(PASSAGE begins)

The individualization of mature mRNAs involving SL trans-splicing in C. elegans is very similar to the kineto-plastid processing, although differences exist. In C. elegans operons the first step is the polyadenylation of the upstream sequence to which follows the trans-splicing of the downstream transcript. The AAUAAA poly-adenylation signal is approximately 100 bp apart from the downstream acceptor site, and its destruction decreases dramatically the trans-splicing of the downstream gene (Blumenthal 2004).

Operons were found in the trematode Schistosoma mansoni (Davis & Hodgson 1997) and recently, in the urochordate O. dioica (Ganot et al. 2004). The operon organization, likewise for C. elegans, is related to SL trans-splicing. These data suggest that in eukaryotes one strategy for individualizing mRNAs from long polycistronic transcripts is SL trans-splicing.

Another important feature of SL RNAs is that they have a 5' cap structure. The addition of m7G is essential for eukaryotic RNA metabolism and processing. In the nucleus, it is involved in pre-mRNA splicing and in directing mRNAs and UsnRNAs to the cytoplasm. In the cytoplasm, it is related to mRNA stability and translational initiation. So, the transfer of SL sequence to the 5' UTR of pre-mRNAs results in the capping of the mRNA, which persists during the mature mRNA life (Tschudi & Ullu 2002). Thus a SL trans-splicing reaction can be considered as a trans-capping reaction, making part of the repertoire of biological roles of SL trans-splicing.

(PASSAGE ends)
(GIVEN INFORMATION begins)

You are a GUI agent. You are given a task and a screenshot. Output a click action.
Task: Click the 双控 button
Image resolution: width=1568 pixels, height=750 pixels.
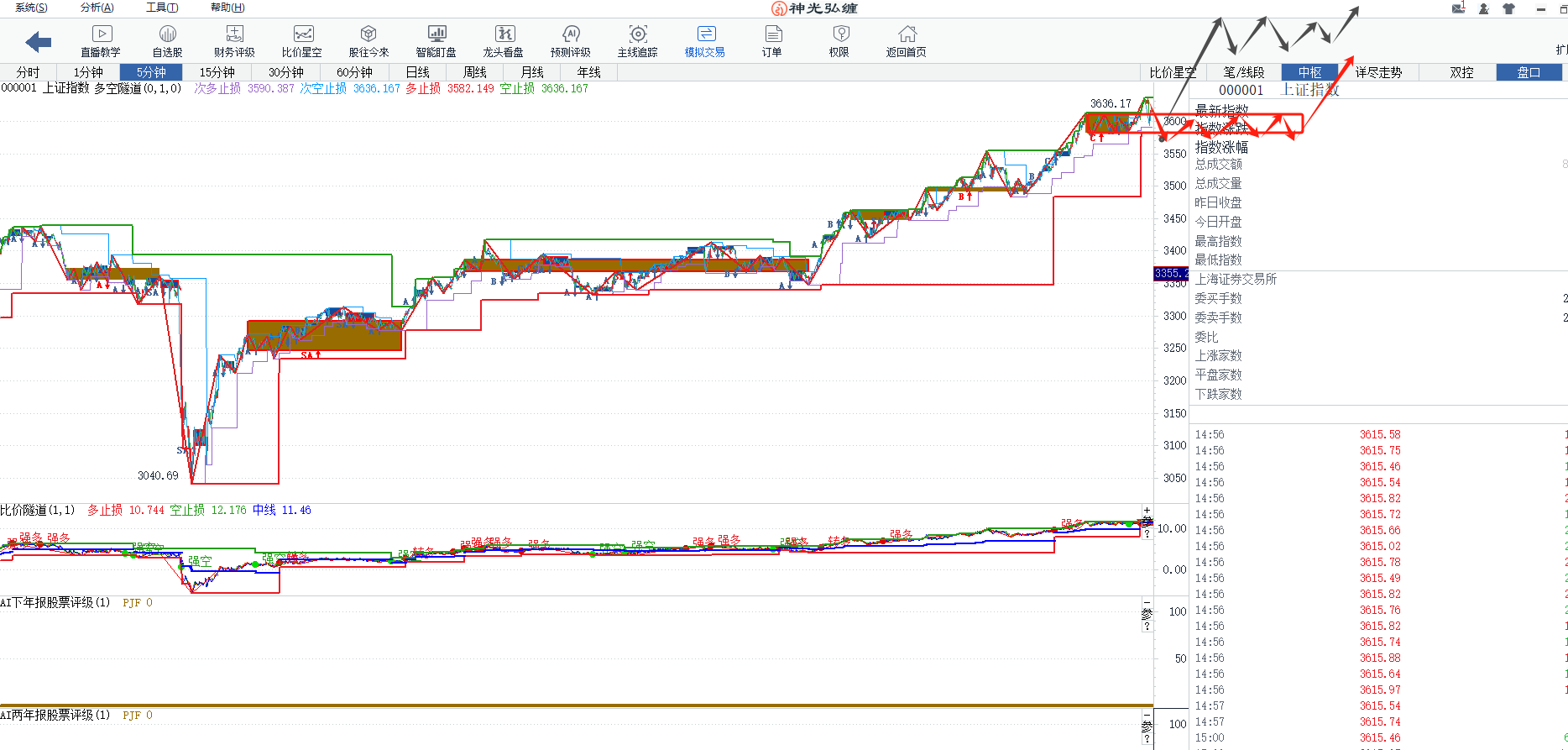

(GIVEN INFORMATION ends)

◆ **TASKS TO COMPLETE**:
[1] List every source cited in the passage on SL trans-splicing, giving the authors and year as they appear.
[2] Answer these questions from the passage on SL trans-splicing:
(a) About how far is the AAUAAA polyadenylation signal from the downstream acceptor site?
(b) In which urochordate were operons recently found?
(c) In the cytoplasm, what is the 5' cap related to?
[3] Carry on the passage on SL trans-splicing from its last sentence.
The data come from a source separate from the passage on SL trans-splicing.

◆ **RESPONSES BY TASK**:
[1]
Blumenthal 2004
Davis & Hodgson 1997
Ganot et al. 2004
Tschudi & Ullu 2002

[2]
(a) Approximately 100 bp.
(b) O. dioica.
(c) mRNA stability and translational initiation.

[3]
In kinetoplastids, the m7G is linked by a 5'-5' triphosphate bridge to the first SL sequence nucleotide (Tschudi & Ullu 2002). The cap structure however is more complex and is named cap 4 because the first four 5' nucleotides adjacent to the cap are modified by methylations. By analogy with other eukaryotic biological systems, the cap 4 structure was always implicated in mRNA stability, transport and translational regulation. A few indirect evidences support this analogy, e.g. mutant pre-mRNAs that do not trans-splice efficiently do not accumulate in vivo (Ullu et al. 1996). A mutational analysis of SL sequence showed that the part of the sequence itself and/or cap 4 formation are relevant for the association of mature mRNAs with the polysomes, suggesting the importance of this structure in the translation of kinetoplastid pre-mRNAs (Zeiner et al. 2003). Finally, in vitro analysis of cap 4 binding to recombinant eIF4E translation factor of Leishmania demonstrates its association with the translation machinery (Lewdorowicz et al. 2004).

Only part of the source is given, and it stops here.